[Text shown]
The M&A group at UBS continues to be(as it was previously) not a top group at the firm, and TMT/HC has improved but only in the sense of previous deal flow being literally 0 and now it having at least 1 or 2 deals in the pipelines. GIG still has done deals this year and continues to win some mandates, though remains not a top group. UBS FIG has genuinely been killing it and has decent FIG exits that might get better as that group has seen a noticeable increase in deal flow. The other groups at UBS remain completely useless, which is to be expected given where the senior hires were(CR has also seen some senior hires but I haven't seen them internally or externally win deals).

To your point, a lot of the deals are in fact cross border or co-mandates, and although those are fine deal experiences, not exactly ideal. Overall, it'd be foolish to say there hasn't been at least marginal improvement but very clear that the improvement has not been to the extent that management had initially hoped in the Americas, even if the improvement in EMEA + APAC has frankly been a significant overperformance(UBS is a t10 bank in deal flows this year last I checked on Bloomberg, a status that is essentially nearly completely driven by a huge uptick in revenue from APAC/EMEA).

[Supplied records]

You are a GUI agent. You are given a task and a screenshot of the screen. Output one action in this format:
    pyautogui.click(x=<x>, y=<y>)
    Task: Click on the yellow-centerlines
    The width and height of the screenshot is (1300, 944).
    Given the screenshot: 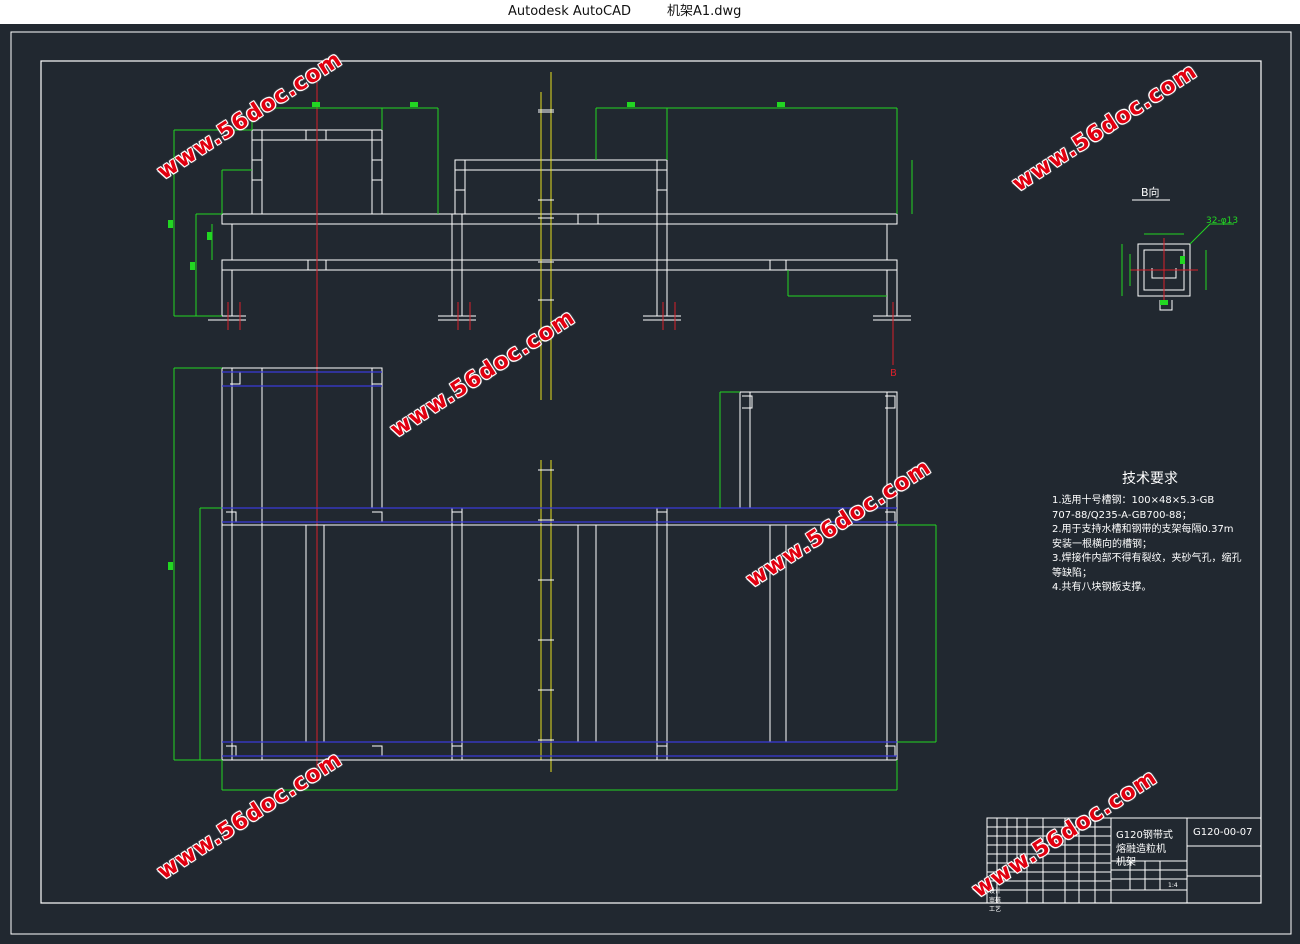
---
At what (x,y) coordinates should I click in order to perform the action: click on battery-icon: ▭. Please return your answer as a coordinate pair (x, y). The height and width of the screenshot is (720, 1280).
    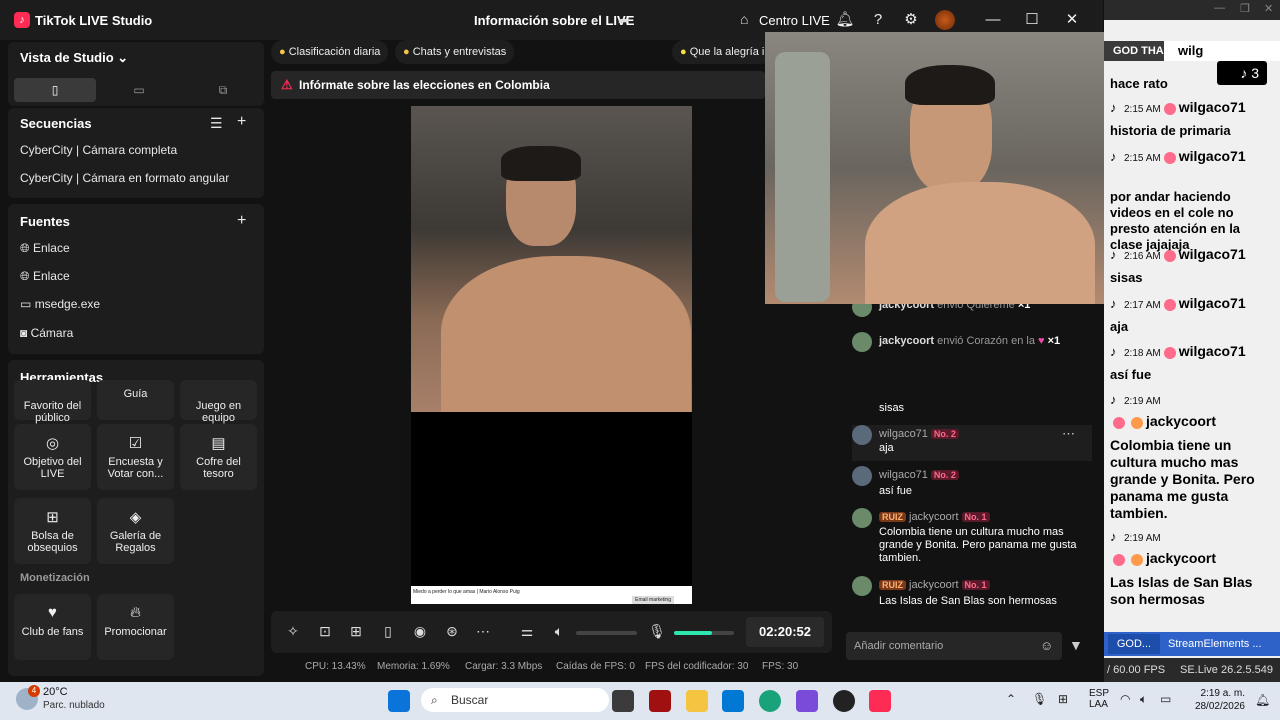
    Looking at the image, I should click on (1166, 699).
---
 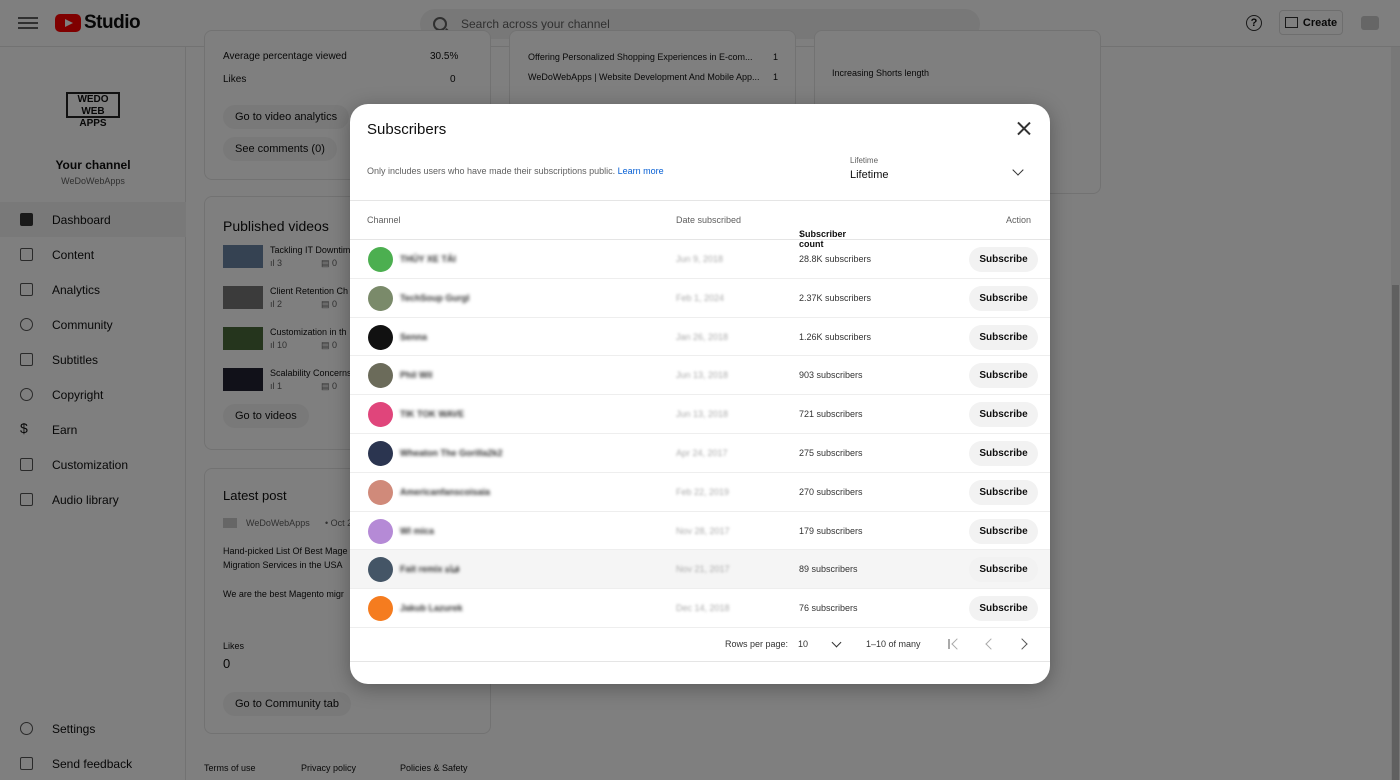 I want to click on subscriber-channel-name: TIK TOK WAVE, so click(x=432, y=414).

[What to work on]
**1.** Answer these from the post on UBS's banking groups:
(a) Which UBS group does the post say has "genuinely been killing it"?
(b) In which regions has the improvement been a significant overperformance?
(c) Where does the writer say they last checked UBS's deal-flow ranking?
**2.** Could you copy the post on UBS's banking groups word for word, between "The M&A group" and "externally win deals).", inclusive?
**3.** Can you write the next part of the post on UBS's banking groups, picking up after its final sentence?

[Responses to the tasks]
**1.**
(a) UBS FIG
(b) EMEA and APAC
(c) On Bloomberg

**2.**
The M&A group at UBS continues to be(as it was previously) not a top group at the firm, and TMT/HC has improved but only in the sense of previous deal flow being literally 0 and now it having at least 1 or 2 deals in the pipelines. GIG still has done deals this year and continues to win some mandates, though remains not a top group. UBS FIG has genuinely been killing it and has decent FIG exits that might get better as that group has seen a noticeable increase in deal flow. The other groups at UBS remain completely useless, which is to be expected given where the senior hires were(CR has also seen some senior hires but I haven't seen them internally or externally win deals).

**3.**
To summarize, UBS remains a solid place to start your career if you are in their historically strong groups and remains a fine, but slightly improving place to start your career if you're not in one of their top groups. Again, this has been the case for years at this point and basically since post-GFC(for a decent bit GIG and TMT were also top groups, but that ended with the SVB laterals amongst the seniors). FIG is a group that might now become a top UBS group and has suddenly seen an actually noticeable uptick in mandates won and deals, but that's a fairly niche sub-vertical to where it'd still not be an overall top group for exits.

 

Although UBS main focus is WM, it's not exactly right to say they don't have their eyes set on IB. Case in point : senior hiring from Barclays which they really had no point doing unless they actually wanted to grow their IB. Also case in point, are the following articles : 

https://www.wsj.com/finance/banking/why-ubs-wants-to-be-the-no-6-invest…; - UBS has made even more senior hires in America since this article came out, pretty clear with the level of senior hires that IB in the Americas is viewed as a growth area.

https://www.reuters.com/markets/deals/swiss-bank-ubs-targets-us-deals-s… - UBS wants to grow WM in America through M&A, which should help UBS IB as a lot of UBS deals are sourced through WM clients, at least per my experience.

Also wild to see all the comments be removed, didn't really get to see it : but once again goes to show how low morale is in some groups at the firm(I assume). Most ex-CS juniors remain extremely fearful and hateful(granted much less the case among CS seniors) and a lot of UBS juniors are pissed that their seniors and culture has been "ruined" by "hardo CS and Barclays hires".